Те, что связанные, закричали, и закричали-то как страшно, ка-а-ак страшно: и по-детски жалостливо, и – безобразно так. Оборачиваться стали, кто-то рванулся было бежать, но им молниеносно – по голове, в шею, в горло, в лицо, куда попадáло. Слышала, слышала жуть эту жуткую: кости, черепа трещали. А сама до того сжала Пашу, что он стал задыхаться.
Вижу: мой-то Платон Андреевич лопаты не поднял, не ударил жертву. Командир этот мерзкий к нему подбежал, ударом кулака повалил наземь, пинал, топтал. В троих поочерёдно ткнул пальцем:
– Коли, коли, коли!
И те… и те… радые: ведь жизнь им обещана.
Я не смогла смотреть, уткнулась в Пашу. Но ни рыдать, ни дышать невозможно было. Он понял, что отца уже нет, – затих, но не размяк – в нечеловечьей натуге отвердел каждым мускулом, стал, казалось мне, больше, даже могучим, словно бы в секунды превратился во взрослого мужика. Ведь мог бы, думаю, лишь шевельнуться – и сбросил бы меня, как куклу, освободился бы. Но – лежал. А держала ли я его в те минуты – не знаю. Наверное, уже не было во мне сил. Ни физических, ни духа.
А что же эта нелюдь тем временем? Велели арестантам самым доброхотным тоном побросать трупы в яму, присыпать землёй. Сказали им:
– Сейчас на машинах вернёмся в управу и вас с ходу освободят по амнистии. К врагам народа вы беспощадны, доказали свою преданность советскому народу. Молодцы! К бабам своим вернётесь, к детям – эх, заживёте! Но руки в дорогу вам надо связать: так положено по инструкции, товарищи. Вы ведь всё ещё арестованные, – похохатывает этот зверёк.
Те, наивные души, и дались им, да ещё лопотали:
– Вот, вот она, справедливость. Спасибо, спасибо, товарищи!

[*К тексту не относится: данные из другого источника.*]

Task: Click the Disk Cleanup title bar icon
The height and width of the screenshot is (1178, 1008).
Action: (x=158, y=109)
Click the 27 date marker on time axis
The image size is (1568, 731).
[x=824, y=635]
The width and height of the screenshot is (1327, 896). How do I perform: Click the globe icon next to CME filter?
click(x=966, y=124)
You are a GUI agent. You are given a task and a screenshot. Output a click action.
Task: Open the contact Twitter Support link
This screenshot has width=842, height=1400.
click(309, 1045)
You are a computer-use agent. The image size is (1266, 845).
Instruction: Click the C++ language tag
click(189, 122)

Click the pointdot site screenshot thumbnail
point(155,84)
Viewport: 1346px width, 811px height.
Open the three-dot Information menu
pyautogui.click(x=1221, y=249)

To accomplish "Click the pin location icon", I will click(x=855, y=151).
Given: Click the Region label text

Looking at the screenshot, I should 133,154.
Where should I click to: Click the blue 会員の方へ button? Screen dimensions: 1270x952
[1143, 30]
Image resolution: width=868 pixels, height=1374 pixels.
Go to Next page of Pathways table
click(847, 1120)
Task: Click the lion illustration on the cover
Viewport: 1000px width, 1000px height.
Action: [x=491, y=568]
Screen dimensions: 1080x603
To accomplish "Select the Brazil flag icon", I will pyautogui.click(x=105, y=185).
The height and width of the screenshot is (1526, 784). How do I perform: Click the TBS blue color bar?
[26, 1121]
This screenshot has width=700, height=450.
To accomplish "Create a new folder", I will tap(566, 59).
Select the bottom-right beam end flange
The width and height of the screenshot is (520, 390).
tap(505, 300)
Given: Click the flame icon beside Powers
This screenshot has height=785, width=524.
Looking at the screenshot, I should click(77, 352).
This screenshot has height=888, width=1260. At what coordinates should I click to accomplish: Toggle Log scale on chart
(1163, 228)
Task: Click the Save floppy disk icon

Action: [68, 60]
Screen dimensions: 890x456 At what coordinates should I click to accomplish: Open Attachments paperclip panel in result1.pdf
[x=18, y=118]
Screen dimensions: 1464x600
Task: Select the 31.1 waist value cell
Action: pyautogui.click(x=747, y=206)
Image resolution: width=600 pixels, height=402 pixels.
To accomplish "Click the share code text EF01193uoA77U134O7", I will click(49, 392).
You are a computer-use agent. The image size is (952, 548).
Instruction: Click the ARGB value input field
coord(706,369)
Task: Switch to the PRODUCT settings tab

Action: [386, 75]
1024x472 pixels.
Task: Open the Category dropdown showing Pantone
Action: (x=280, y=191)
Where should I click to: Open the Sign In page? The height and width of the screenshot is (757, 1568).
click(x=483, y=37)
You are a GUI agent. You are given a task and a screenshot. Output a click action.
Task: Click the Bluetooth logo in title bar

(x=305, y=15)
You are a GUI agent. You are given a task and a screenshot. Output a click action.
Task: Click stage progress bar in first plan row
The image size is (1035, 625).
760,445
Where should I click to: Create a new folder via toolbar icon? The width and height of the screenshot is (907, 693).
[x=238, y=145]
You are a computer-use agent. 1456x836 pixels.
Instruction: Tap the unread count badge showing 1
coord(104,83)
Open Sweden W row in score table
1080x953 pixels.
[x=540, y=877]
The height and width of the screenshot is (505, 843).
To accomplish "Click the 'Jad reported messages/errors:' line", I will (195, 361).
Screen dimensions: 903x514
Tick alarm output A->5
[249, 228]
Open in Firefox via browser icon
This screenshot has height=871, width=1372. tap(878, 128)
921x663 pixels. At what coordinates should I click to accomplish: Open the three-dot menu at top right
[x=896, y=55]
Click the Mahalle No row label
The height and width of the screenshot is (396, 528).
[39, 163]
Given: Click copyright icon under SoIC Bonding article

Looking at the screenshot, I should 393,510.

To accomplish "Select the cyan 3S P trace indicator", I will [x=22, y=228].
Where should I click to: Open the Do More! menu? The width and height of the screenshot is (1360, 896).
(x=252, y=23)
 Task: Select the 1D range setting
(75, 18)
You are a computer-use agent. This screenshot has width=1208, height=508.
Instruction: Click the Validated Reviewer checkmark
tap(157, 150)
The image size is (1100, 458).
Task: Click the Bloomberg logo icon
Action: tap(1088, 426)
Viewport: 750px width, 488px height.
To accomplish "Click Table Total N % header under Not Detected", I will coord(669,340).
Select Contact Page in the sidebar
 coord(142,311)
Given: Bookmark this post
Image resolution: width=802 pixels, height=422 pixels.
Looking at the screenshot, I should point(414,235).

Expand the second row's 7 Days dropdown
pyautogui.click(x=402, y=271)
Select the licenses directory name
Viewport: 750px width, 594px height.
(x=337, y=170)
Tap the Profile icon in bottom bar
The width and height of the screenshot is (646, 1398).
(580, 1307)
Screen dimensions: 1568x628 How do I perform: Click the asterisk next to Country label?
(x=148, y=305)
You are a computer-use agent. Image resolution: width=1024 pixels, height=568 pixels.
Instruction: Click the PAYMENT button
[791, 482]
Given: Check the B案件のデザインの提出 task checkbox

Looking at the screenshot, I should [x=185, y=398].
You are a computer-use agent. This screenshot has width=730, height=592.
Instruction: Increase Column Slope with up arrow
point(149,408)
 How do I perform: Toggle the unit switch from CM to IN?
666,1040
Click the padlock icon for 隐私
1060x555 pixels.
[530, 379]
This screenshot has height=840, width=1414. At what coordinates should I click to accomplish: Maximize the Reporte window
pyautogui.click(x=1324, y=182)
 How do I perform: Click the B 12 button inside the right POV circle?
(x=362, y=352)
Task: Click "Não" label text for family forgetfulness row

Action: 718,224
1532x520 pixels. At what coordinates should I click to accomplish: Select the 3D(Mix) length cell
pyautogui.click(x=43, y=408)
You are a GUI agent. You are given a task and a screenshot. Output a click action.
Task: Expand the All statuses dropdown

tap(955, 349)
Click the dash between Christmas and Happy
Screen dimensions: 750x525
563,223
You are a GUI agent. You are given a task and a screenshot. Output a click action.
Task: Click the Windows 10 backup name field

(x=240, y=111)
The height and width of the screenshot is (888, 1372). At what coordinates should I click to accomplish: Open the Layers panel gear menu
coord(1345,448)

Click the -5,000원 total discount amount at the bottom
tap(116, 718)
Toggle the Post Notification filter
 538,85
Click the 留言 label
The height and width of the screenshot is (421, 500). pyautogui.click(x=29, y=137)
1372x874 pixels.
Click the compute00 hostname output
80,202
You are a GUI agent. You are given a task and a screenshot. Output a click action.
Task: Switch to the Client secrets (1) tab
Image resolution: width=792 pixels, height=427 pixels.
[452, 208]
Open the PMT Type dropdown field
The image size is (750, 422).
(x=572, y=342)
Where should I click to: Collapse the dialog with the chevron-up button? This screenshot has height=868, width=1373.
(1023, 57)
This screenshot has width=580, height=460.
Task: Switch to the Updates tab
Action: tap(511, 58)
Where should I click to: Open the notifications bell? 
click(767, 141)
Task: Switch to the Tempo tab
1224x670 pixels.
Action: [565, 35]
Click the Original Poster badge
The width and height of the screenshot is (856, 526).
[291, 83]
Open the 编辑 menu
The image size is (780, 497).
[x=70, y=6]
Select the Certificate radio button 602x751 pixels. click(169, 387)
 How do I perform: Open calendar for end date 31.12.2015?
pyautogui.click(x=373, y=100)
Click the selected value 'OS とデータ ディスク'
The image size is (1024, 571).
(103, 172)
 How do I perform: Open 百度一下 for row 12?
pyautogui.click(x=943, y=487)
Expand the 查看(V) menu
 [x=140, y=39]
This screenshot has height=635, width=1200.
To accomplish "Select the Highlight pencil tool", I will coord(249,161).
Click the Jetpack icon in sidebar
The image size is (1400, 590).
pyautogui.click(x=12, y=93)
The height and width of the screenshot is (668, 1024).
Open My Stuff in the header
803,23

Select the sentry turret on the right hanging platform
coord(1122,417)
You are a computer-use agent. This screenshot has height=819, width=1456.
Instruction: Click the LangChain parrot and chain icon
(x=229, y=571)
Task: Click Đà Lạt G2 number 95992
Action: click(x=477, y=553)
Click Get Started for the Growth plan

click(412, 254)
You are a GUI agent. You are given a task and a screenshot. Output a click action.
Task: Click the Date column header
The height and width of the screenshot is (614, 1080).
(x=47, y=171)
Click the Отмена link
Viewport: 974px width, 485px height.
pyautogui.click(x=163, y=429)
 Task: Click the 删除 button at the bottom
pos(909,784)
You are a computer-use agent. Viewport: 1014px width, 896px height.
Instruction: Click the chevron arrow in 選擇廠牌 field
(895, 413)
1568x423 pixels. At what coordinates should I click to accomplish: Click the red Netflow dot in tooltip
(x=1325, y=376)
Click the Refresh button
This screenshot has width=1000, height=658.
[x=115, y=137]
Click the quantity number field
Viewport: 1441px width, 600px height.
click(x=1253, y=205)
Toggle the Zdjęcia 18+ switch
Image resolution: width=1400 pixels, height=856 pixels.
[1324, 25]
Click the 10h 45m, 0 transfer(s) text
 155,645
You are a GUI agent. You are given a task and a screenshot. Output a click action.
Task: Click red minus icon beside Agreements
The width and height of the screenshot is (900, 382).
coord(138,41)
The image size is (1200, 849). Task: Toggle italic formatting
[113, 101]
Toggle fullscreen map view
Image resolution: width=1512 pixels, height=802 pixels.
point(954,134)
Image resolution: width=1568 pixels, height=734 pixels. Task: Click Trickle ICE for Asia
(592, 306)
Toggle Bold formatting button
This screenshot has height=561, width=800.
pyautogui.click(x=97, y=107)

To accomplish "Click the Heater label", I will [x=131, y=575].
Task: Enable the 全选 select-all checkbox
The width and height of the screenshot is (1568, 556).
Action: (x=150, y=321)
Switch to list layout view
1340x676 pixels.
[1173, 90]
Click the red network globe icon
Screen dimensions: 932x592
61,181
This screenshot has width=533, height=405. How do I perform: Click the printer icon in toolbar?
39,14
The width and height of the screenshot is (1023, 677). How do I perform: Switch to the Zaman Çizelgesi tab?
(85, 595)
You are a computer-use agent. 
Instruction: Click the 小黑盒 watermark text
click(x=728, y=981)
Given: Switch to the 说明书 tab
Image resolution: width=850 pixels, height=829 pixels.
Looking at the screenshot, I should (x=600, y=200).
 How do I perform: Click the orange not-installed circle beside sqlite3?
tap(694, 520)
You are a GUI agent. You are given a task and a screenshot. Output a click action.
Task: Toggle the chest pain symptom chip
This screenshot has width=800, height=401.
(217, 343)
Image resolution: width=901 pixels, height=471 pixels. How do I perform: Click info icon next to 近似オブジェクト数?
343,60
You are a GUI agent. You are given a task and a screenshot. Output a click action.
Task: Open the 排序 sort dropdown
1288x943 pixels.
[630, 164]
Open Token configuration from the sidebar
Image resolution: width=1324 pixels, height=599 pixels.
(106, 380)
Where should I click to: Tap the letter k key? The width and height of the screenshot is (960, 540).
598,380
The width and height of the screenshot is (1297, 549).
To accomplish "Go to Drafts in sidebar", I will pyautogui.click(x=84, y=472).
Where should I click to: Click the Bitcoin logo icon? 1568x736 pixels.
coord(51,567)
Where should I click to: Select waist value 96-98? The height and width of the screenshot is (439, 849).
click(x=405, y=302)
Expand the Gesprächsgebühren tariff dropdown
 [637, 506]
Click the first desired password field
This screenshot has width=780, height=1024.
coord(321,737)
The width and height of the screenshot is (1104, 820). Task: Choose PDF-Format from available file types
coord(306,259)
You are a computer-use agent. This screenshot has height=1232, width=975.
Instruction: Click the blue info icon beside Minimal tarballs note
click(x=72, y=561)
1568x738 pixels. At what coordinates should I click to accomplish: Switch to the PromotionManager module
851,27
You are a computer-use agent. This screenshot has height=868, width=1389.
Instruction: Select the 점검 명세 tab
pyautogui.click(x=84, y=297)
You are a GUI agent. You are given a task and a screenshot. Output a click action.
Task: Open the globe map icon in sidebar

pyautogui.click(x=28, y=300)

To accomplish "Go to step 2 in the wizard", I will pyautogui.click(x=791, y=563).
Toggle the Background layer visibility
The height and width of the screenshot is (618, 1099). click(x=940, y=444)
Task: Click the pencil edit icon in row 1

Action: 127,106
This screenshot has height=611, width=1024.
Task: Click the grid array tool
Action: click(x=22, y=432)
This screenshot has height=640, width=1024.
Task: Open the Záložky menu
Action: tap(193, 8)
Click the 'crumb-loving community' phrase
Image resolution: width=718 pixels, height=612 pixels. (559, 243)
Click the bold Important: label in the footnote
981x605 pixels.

И только связали их – налетела эта нелюдь с лопатами и молотками. Хрусть-хрусть, хрусть-хрусть, – ей-богу, я слышала, как хрипел и скрежетал даже сам воздух.
Всех забили. Как скот. Хотя со скотом на живодёрне помилосерднее обходятся. Сбросили в яму, чуть присыпали землёй.
– Эй, Луценко! – говорит этот мозглявый, этот зверёк.
Господи, да зачем я сравниваю его со зверьком? Зверёк-то, оно и звучит ласково. Но с чем сравнить, чтоб уяснить всю жуткоту этих злодеяний?
Снимает фуражку, рукавом гимнастёрки вытирает пот со лба. Говорит запыхавшимся голосом:
– Бойцам по пачке махорки выдать: как-никак патронов двадцать – двадцать пять сегодня сберегли.
– Слушаюсь! Прошлый-то раз, товарищ лейтенант, вас не было, так скот брыкаться начал, трое драпанули в кусты, пришлось потратиться на патроны. Шуму понаделали, страсть. От начальства нагоняй схлопотали. А нонче ловко мы их с вами. Ай, ловко и хитро! Может, внеочередной отпуск дадут, как думаете, товарищ лейтенант? – И угодливо похихикивает.
– Дадут, потом поддадут, – пошучивает это мозглявое создание. – Будя, Луценко, чесать языком, дуй-кась на Дачу: пущай столы накрывают. Да водку чтоб остудили: в прошлый раз мочу подали. Ну, живо!
– Слушаюсь, товарищ лейтенант!
– Эй, Хаврошин, лопаты схоронить под кустом, не надо их на Дачу тащить: завтра работёнки ещё поболе будет, четырьмя автоколоннами голов под пятьдесят пригонят.